▸ Stored data entries:
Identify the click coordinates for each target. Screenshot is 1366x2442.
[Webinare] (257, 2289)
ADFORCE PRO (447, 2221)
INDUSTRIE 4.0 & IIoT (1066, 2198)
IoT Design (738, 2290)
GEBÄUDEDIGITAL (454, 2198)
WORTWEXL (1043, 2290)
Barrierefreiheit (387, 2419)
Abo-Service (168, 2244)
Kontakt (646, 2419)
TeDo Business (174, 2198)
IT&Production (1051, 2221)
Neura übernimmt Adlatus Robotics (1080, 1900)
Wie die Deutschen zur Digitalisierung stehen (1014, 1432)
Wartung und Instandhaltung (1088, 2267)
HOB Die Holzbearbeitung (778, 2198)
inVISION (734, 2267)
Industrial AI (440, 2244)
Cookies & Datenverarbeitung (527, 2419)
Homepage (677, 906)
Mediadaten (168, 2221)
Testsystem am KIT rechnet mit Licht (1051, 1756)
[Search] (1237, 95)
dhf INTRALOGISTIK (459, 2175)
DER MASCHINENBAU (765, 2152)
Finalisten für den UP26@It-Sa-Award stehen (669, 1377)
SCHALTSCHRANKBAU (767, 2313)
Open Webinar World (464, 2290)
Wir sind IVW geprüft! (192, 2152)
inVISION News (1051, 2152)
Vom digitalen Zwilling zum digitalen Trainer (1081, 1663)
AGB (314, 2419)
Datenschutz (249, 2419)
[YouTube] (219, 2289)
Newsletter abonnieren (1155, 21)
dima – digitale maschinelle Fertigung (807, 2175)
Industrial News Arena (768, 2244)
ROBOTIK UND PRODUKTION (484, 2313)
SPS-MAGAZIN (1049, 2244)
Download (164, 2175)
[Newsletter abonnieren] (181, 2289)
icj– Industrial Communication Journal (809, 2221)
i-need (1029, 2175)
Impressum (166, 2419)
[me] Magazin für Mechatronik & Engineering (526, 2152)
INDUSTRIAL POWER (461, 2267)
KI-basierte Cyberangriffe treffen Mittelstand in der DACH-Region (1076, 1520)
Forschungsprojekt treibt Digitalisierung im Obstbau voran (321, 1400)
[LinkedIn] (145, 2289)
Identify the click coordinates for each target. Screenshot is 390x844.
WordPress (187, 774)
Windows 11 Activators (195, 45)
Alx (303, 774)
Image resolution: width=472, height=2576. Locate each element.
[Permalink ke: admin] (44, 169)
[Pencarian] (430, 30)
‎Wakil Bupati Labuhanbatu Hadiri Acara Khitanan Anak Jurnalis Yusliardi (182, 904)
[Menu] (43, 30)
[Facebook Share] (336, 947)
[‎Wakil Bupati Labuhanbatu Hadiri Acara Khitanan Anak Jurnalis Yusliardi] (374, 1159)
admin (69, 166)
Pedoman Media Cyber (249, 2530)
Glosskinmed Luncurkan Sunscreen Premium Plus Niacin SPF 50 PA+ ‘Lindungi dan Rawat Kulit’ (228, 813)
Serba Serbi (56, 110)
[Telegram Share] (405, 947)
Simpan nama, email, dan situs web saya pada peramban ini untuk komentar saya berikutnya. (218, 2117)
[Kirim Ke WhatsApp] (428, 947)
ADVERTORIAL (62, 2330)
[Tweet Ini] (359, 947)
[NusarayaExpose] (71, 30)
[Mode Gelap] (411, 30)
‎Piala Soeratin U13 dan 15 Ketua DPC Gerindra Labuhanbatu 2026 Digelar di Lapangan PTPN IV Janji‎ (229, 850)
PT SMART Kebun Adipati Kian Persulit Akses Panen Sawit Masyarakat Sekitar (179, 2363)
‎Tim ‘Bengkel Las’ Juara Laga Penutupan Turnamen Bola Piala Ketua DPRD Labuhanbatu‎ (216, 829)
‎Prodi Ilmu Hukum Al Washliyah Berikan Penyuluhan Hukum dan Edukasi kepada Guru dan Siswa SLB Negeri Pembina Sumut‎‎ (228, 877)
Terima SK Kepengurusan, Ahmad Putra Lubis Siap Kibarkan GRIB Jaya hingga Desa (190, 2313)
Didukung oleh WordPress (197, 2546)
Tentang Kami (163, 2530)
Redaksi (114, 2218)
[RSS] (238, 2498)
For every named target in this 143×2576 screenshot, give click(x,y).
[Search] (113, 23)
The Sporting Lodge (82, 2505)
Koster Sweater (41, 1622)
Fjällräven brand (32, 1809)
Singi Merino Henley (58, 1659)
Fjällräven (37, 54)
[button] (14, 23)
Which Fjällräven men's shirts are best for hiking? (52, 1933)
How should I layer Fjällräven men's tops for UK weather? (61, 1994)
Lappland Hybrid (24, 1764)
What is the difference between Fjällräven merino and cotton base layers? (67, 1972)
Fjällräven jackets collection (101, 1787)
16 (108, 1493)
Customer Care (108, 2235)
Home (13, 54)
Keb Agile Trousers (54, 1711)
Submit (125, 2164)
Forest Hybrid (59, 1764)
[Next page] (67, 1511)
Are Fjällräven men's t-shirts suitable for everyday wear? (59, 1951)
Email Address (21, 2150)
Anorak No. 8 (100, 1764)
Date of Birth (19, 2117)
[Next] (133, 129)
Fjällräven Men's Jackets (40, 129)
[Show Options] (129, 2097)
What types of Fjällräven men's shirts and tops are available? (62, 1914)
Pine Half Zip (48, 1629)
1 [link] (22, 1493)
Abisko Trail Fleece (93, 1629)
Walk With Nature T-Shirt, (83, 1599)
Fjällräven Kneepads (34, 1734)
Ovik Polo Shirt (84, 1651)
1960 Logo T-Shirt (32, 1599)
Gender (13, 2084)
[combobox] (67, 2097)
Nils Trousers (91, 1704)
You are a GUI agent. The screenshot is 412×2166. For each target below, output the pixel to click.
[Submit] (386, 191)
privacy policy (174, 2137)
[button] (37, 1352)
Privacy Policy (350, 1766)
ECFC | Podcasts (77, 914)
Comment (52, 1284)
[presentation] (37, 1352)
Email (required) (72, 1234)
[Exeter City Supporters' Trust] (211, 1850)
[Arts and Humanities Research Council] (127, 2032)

▸ ACTIVITY: Reproduce only the lines above spanning from the line containing "Which Fjällräven men's" through the line containing "Fjällräven Kneepads (34, 1734)", word for word.

▸ WRITTEN SOLUTION:
Which Fjällräven men's shirts are best for hiking? (52, 1933)
How should I layer Fjällräven men's tops for UK weather? (61, 1994)
Lappland Hybrid (24, 1764)
What is the difference between Fjällräven merino and cotton base layers? (67, 1972)
Fjällräven jackets collection (101, 1787)
16 (108, 1493)
Customer Care (108, 2235)
Home (13, 54)
Keb Agile Trousers (54, 1711)
Submit (125, 2164)
Forest Hybrid (59, 1764)
[Next page] (67, 1511)
Are Fjällräven men's t-shirts suitable for everyday wear? (59, 1951)
Email Address (21, 2150)
Anorak No. 8 (100, 1764)
Date of Birth (19, 2117)
[Next] (133, 129)
Fjällräven Men's Jackets (40, 129)
[Show Options] (129, 2097)
What types of Fjällräven men's shirts and tops are available? (62, 1914)
Pine Half Zip (48, 1629)
1 [link] (22, 1493)
Abisko Trail Fleece (93, 1629)
Walk With Nature T-Shirt, (83, 1599)
Fjällräven Kneepads (34, 1734)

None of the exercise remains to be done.